▶ _Goal a_:
According to the page about the album The Genius of Jankowski!, what was the album's highest position on the Billboard 200?

▶ _Page excerpt_:

Studio album by Horst Jankowski
- Released: 1965
- Genre: Instrumental pop; Easy Listening pop jazz
- Length: 28:34
- Label: Mercury

Horst Jankowski chronology
| Encore (1965) | The Genius of Jankowski! (1965) | More Genius of Jankowski (1965) |

= The Genius of Jankowski! =

1965 album by Horst Jankowski

The Genius of Jankowski! is a studio album released by Horst Jankowski in 1965 on Mercury LP record SR 60993 (stereo) and MG 20993 (mono). The album was also issued, in truncated format, on a 7-inch "Little LP" mini-album for Seeburg jukeboxes.

==Reception==
Prior to appearing on its album charts, Billboard listed the album as a "Breakout" in May 1965. The album was a commercial success, having been listed as high as #18 on the Billboard 200.

▶ _Excerpted data_:
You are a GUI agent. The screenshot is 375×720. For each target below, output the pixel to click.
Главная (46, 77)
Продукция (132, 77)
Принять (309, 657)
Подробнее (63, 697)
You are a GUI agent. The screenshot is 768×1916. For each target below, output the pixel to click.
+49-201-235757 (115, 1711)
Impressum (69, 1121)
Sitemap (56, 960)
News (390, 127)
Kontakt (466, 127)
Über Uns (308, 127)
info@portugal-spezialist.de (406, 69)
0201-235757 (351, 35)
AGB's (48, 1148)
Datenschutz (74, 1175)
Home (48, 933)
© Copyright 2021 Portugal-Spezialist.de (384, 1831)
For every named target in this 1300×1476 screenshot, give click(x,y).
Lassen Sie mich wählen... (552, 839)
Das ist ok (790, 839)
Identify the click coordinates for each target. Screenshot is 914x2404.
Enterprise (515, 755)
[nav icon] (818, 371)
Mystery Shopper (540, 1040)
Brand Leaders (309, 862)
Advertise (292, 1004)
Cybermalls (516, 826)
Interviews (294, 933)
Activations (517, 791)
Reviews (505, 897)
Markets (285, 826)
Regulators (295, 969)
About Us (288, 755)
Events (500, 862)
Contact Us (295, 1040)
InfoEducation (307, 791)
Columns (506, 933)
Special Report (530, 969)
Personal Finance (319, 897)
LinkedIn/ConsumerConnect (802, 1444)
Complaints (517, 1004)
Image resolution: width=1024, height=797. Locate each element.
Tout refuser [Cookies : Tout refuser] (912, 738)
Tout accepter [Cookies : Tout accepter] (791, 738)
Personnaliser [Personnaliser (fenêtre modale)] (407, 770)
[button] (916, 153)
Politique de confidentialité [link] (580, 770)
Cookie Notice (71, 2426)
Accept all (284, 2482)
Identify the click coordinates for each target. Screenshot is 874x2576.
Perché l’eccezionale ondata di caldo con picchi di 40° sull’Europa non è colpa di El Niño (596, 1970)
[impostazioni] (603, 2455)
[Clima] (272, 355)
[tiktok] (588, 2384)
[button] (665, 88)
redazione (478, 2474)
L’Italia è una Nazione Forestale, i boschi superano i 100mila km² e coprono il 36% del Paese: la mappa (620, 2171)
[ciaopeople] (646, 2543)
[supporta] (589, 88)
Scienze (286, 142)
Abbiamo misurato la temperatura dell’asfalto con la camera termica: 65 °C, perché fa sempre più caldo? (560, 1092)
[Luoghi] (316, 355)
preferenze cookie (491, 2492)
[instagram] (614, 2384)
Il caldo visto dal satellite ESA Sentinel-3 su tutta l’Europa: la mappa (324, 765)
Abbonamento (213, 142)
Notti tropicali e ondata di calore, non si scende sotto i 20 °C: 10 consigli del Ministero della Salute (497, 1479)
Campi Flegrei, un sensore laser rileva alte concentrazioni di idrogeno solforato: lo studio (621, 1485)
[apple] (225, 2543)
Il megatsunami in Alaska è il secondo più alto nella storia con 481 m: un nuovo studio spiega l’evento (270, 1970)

▶ _Goal b_:
Take the part of the records that opens with the line containing "You are a GUI agent. The screenshot is 768×1916." and closes with the line containing "Home (48, 933)". Reproduce only those lines, switching "Kontakt" to "Contact" and leaving everything else unchanged.

▶ _Problem solution a_:
#18

▶ _Problem solution b_:
You are a GUI agent. The screenshot is 768×1916. For each target below, output the pixel to click.
+49-201-235757 (115, 1711)
Impressum (69, 1121)
Sitemap (56, 960)
News (390, 127)
Contact (466, 127)
Über Uns (308, 127)
info@portugal-spezialist.de (406, 69)
0201-235757 (351, 35)
AGB's (48, 1148)
Datenschutz (74, 1175)
Home (48, 933)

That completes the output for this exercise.